Tarefas:
(1) Segundo o trecho sobre Clara e seu apartamento no Recife, qual era a profissão dela?
(2) Liste todas as pessoas ou grupos de pessoas da trama mencionados no trecho sobre Clara e seu apartamento no Recife.
(3) Dê continuidade ao trecho sobre Clara e seu apartamento no Recife a partir da última frase apresentada.

Braga é Clara, mulher madura que passa os dias entre vinis – era jornalista especializada em música –, no apartamento aos pés da praia de Boa Viagem, no Recife, cenário que se lhe abre da janela da sala como cartão postal. A relação de consubstancialidade que ela estabelece com o seu meio é tecida logo de saída na trama, numa brilhante reconstrução de época que, ao evocar uma festa de família ocorrida na aurora dos anos 80, tece os liames entre o passado e o presente, prenunciando, na resiliência da Clara de outrora, a envergadura moral da Clara de hoje. Os antepassados mortos estão todos ali, dentro daquelas paredes que os acolheu entre a fortuna e os reveses. O passado evocado explicitamente como flashback mistura-se àquele que irrompe inesperado: quer emergindo dos recônditos da memória até se impor incontornável no presente, calando-o; quer saltando das amareladas fotos de família para dentro dos pesadelos. 
O presente é o espaço da tensão. São tempos de especulação imobiliária – de apagamento do passado em prol de uma “novidade” que é, como sempre, anunciada com espalhafato, como se o novo apenas trouxesse benesses. Clara vê-se coagida a vender o apartamento pela construtora que comprara todas as demais unidades do prédio, visando destruí-las para subir ali um edifício moderno. Trata-se tão somente de um apartamento, que valeria ouro se capitalizado – diz a filha à Clara. Porém, muito pelo contrário; toda a primeira parte da trama estabelece a memória afetiva circunscrita dentro daquelas paredes, dando verossimilhança ao esforço da protagonista de se manter senhora do local.

Extrato de dados:
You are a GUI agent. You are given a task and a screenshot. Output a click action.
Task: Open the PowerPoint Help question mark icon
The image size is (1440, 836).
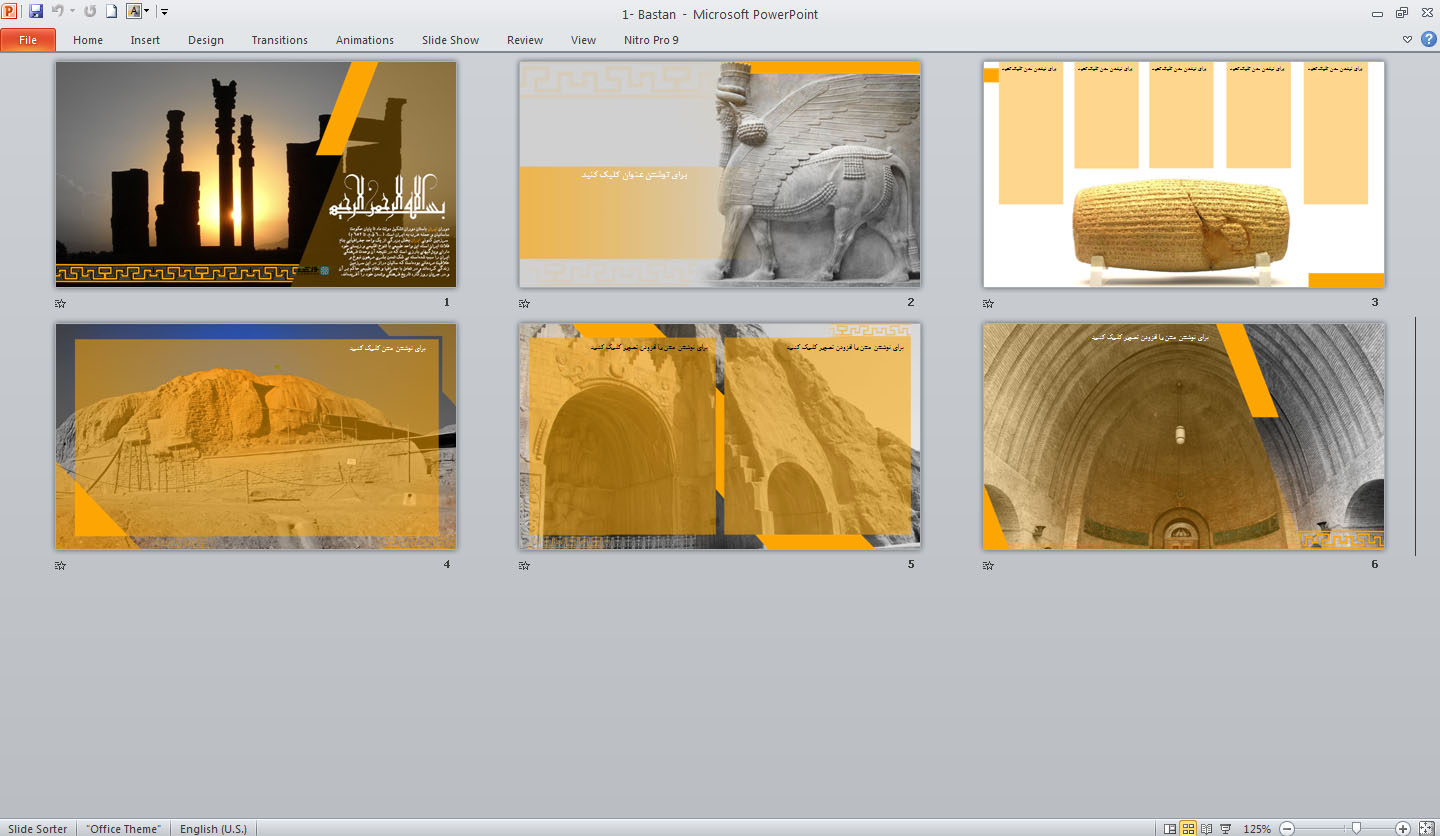point(1428,40)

Respostas:
(1) Clara era jornalista especializada em música.

(2) Clara, a filha de Clara e os antepassados mortos da família.

(3)
Eu não quero estragar a graça do público, entregando detalhes de um enredo que, flertando com o thriller, depende em razoável medida do segredo para construir a surpresa junto ao espectador. Cumpre-me, no entanto, assinalar a maestria com que a câmera de Kleber Mendonça Filho constrói a narrativa, agarrando o público pelo pulso e (des)encaminhando-o por seus meandros, ao seu bel-prazer. É raro vermos, na cinematografia atual, tal domínio no enfrentamento de um gênero codificado como o suspense - que lhe propõe novos caminhos, aderindo-se a ele, sem, no entanto, deixar de exacerbar um estranhamento; característica cara ao diretor, como se vê no igualmente ótimo O Som ao Redor (2013). Ao ser assim torcido, um dos mais caros gêneros do cinema clássico ganha em potência crítica. 
Na obra de Kleber Mendonça Filho, o suspense emerge do fundo de desconfiança que os homens têm naqueles que lhe são estranhos (sobretudo se esses “outros” pertencem a uma classe desfavorecida economicamente), resquício de nossa herança colonial, que construiu uma pátina de cordialidade a encobrir históricos e intransponíveis abismos sociais – os quais hoje, findo o circo político-midiático, aparecem, como nunca, sublinhados. A conclusão daí oriunda extrapola as dicotomias, assinalando, de modo complexo, o que de suave e de vil há nos homens, sejam eles pobres ou ricos. 
A narrativa cola o seu ponto de vista ao de Clara, protagonista incontornável da trama. Sonia Braga deve agradecer aos deuses pela sorte que a bafejou com uma personagem tão consistente, repleta, ademais, de tanta dignidade e luz – personagem que ela encarna com uma matreira sem-cerimônia, como se com ela brincasse. Acariciada por uma câmera amorosa, que a conduz melodicamente pela trama, Braga emana poesia. Aliás, para além do ritmo da montagem, Aquarius faz um uso tremendamente sagaz da música, que comparece na trama como forma e conteúdo.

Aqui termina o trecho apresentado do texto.